Страдать застоем
Игорь Гулин о «Параде» Николая Кононова
В издательстве «Галеев-галерея» вышел роман Николая Кононова «Парад» — изысканно-беспощадная панорама советских 70-х
Живущий в Петербурге Николай Кононов — замечательный поэт, превратившийся в одного из лучших современных прозаиков. Его предыдущий роман "Фланер" — может быть, единственная в недавней русской литературе удачная попытка романа про частного человека на фоне большой истории. "Парад" — еще один подобный опыт, но исследующий более близкую эпоху.
Место действия — родной кононовский Саратов. Время — самое сердце застоя: государство и идеология повсеместны, и одновременно с тем — почти неразличимы, присутствуют в виде все больше стирающихся риторических формул. Ежедневные ритуалы неотменимы, но настоящее событие невозможно. Время стоит.
В центре повествования — впрочем, это исчезающий, иллюзорный центр — молодой фарцовщик Лев. Прекрасный нарцисс — не в будничном, а почти что в мифологическом смысле, невообразимое существо, соблазняющее представителей всех полов и классов, обладатель удивительных предметов, мерцающих в окружающей грязи. Вокруг него — галерея персонажей, парад чудаков.

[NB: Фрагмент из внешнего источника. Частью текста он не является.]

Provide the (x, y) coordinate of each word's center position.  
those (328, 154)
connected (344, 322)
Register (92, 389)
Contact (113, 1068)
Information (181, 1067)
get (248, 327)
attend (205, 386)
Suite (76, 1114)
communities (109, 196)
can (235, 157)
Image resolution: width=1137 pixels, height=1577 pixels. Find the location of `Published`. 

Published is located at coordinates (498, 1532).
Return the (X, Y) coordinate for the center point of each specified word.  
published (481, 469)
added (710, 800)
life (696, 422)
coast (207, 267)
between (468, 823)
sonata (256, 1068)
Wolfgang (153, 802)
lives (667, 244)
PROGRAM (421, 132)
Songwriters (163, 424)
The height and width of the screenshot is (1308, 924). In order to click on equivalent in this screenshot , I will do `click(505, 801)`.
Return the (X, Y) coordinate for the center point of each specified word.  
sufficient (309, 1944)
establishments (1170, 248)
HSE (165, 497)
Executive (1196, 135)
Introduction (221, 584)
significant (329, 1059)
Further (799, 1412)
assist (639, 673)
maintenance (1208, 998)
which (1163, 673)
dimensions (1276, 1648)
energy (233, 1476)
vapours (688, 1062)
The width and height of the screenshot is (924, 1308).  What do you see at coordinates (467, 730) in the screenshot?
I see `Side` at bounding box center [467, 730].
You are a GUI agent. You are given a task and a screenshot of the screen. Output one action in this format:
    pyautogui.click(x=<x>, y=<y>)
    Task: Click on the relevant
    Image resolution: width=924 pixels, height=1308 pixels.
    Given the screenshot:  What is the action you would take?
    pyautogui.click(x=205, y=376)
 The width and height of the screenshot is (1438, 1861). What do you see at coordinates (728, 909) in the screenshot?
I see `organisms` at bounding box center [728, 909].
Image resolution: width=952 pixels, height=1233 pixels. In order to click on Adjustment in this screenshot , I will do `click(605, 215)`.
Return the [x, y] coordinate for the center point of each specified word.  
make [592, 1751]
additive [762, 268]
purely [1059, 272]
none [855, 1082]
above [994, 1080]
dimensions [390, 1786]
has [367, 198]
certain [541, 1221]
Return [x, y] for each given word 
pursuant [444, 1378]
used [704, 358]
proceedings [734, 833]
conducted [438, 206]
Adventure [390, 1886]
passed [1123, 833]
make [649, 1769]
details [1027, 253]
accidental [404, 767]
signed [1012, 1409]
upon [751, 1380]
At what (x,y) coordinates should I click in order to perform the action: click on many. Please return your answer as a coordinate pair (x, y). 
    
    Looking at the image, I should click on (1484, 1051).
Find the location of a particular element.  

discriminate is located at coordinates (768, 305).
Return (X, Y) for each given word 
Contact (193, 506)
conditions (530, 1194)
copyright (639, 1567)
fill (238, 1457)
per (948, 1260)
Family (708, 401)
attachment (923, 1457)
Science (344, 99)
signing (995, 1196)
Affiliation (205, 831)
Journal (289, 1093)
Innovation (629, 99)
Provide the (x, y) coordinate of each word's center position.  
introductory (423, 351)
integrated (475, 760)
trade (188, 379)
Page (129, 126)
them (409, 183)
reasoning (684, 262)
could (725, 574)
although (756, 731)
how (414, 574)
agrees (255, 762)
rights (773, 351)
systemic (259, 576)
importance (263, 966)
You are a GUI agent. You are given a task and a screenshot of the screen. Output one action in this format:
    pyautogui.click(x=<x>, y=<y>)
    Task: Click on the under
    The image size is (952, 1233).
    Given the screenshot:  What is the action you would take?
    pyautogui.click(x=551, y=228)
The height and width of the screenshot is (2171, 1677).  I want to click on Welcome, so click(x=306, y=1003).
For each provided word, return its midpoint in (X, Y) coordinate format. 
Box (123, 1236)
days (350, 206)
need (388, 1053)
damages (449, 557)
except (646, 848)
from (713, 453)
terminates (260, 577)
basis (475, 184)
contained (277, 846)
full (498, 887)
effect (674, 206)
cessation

Здесь идет постоянное движение идей и товаров, судеб и чувств, но все они не могут состояться, тонут в плотном времени, сталкиваются, как помидоры на дне банки
Брутальный и податливый комбайнер Павел из соседней деревни. Прекрасно-нелепая, непригодная к взрослой жизни машинистка Люда. Двое доцентов философии с комическими прозвищами Мотылек и Холодок, один занимается поиском определения "классовой красоты", другой — этимологическими основами понятия "труд"; вместе они — безжалостная пародия на весь советский марксизм разом, от циничных начетников до возвышенных идеалистов (вроде Эвальда Ильенкова, прямо выведенного в одном из эпизодов). Наконец, умственно отсталый юноша Адя, трагический персонаж, сгущающий бессловесность и никчемность остальных в совсем уж гротескную степень.
Всех этих героев Лев будто бы приглашает к сюжету, но он, сюжет, не может состояться, отменяется. Любое движение похоже на мутный оборот рыбы на глубине или гомункула в колбе. Подобные колбы, вроде банки с чайным грибом, то и дело возникают на протяжении повествования, становятся призмой, сквозь которую еще лучше (то есть еще хуже) видна вязкость времени.
Во "Фланере" жизнь души потерявшегося во времени интеллектуала, чудом избежавшего ГУЛАГа и спрятавшегося в саратовском мареве, делала большую историю как бы не совсем существующей. "Парад" тоже роман, отменяющий сам себя, но по-другому. Здесь идет постоянное движение идей и товаров, судеб и чувств, но все они не могут состояться, тонут в плотном времени, сталкиваются, как помидоры на дне банки. Встречи, озарения, смерти ничего не способны поменять.
Кононов здесь пишет, как всегда, о страстях. Однако эти страсти ничтожны — будто бы скомпрометированы самой принадлежностью их носителей безнадежному социуму протолюдей, которым не суждено вполне очеловечиться. И здесь есть подвох. В невероятно остроумном, тонком, барочно-красивом "Параде" слишком много желчи — желания рассчитаться с давно закончившейся эпохой. Будто кровь заливает глаза, препятствуя настоящей жалости, нежности, интересу к этим существам. В этом романе есть некий внутренний разлом — будто свидетель, исследователь и прокурор не договорились между собой. И все же — как опыт некоей чувственной археологии — это один из самых интересных художественных текстов, написанных о советских 70-х из сегодняшнего дня.